EXERCISE BRIEF: Write out all the material verbatim, line by line.

(DATA FOR THE TASK)

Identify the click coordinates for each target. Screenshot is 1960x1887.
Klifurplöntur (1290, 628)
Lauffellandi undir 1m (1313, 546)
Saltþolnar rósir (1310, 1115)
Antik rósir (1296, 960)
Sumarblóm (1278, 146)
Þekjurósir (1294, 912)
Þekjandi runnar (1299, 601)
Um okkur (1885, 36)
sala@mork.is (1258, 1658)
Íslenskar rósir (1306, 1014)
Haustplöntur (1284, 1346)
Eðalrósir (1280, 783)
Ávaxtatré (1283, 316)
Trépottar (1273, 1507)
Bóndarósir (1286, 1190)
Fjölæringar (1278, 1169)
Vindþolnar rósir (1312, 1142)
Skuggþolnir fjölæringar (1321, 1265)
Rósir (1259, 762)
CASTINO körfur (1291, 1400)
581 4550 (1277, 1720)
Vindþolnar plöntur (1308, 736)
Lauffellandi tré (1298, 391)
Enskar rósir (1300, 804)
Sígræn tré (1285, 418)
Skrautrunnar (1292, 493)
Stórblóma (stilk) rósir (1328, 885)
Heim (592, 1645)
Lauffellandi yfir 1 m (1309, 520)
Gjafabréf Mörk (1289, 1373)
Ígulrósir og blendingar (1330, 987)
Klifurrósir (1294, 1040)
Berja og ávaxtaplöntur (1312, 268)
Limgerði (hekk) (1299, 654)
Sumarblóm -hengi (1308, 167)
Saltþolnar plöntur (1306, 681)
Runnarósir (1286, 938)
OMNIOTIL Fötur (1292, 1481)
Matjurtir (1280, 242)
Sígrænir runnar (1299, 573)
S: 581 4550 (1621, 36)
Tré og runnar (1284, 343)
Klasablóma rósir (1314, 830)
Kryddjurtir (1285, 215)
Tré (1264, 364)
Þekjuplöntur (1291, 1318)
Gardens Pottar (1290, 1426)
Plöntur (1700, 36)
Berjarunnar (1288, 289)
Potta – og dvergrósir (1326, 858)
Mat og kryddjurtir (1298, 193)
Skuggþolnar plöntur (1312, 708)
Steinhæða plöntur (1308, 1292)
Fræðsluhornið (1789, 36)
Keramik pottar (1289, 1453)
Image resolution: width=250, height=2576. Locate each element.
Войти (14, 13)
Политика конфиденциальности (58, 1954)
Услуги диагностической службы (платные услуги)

(End DATA FOR THE TASK)

EXPECTED OUTPUT:
Identify the click coordinates for each target. Screenshot is 1960x1887.
Klifurplöntur (1290, 628)
Lauffellandi undir 1m (1313, 546)
Saltþolnar rósir (1310, 1115)
Antik rósir (1296, 960)
Sumarblóm (1278, 146)
Þekjurósir (1294, 912)
Þekjandi runnar (1299, 601)
Um okkur (1885, 36)
sala@mork.is (1258, 1658)
Íslenskar rósir (1306, 1014)
Haustplöntur (1284, 1346)
Eðalrósir (1280, 783)
Ávaxtatré (1283, 316)
Trépottar (1273, 1507)
Bóndarósir (1286, 1190)
Fjölæringar (1278, 1169)
Vindþolnar rósir (1312, 1142)
Skuggþolnir fjölæringar (1321, 1265)
Rósir (1259, 762)
CASTINO körfur (1291, 1400)
581 4550 (1277, 1720)
Vindþolnar plöntur (1308, 736)
Lauffellandi tré (1298, 391)
Enskar rósir (1300, 804)
Sígræn tré (1285, 418)
Skrautrunnar (1292, 493)
Stórblóma (stilk) rósir (1328, 885)
Heim (592, 1645)
Lauffellandi yfir 1 m (1309, 520)
Gjafabréf Mörk (1289, 1373)
Ígulrósir og blendingar (1330, 987)
Klifurrósir (1294, 1040)
Berja og ávaxtaplöntur (1312, 268)
Limgerði (hekk) (1299, 654)
Sumarblóm -hengi (1308, 167)
Saltþolnar plöntur (1306, 681)
Runnarósir (1286, 938)
OMNIOTIL Fötur (1292, 1481)
Matjurtir (1280, 242)
Sígrænir runnar (1299, 573)
S: 581 4550 (1621, 36)
Tré og runnar (1284, 343)
Klasablóma rósir (1314, 830)
Kryddjurtir (1285, 215)
Tré (1264, 364)
Þekjuplöntur (1291, 1318)
Gardens Pottar (1290, 1426)
Plöntur (1700, 36)
Berjarunnar (1288, 289)
Potta – og dvergrósir (1326, 858)
Mat og kryddjurtir (1298, 193)
Skuggþolnar plöntur (1312, 708)
Steinhæða plöntur (1308, 1292)
Fræðsluhornið (1789, 36)
Keramik pottar (1289, 1453)
Image resolution: width=250, height=2576. Locate each element.
Войти (14, 13)
Политика конфиденциальности (58, 1954)
Услуги диагностической службы (платные услуги)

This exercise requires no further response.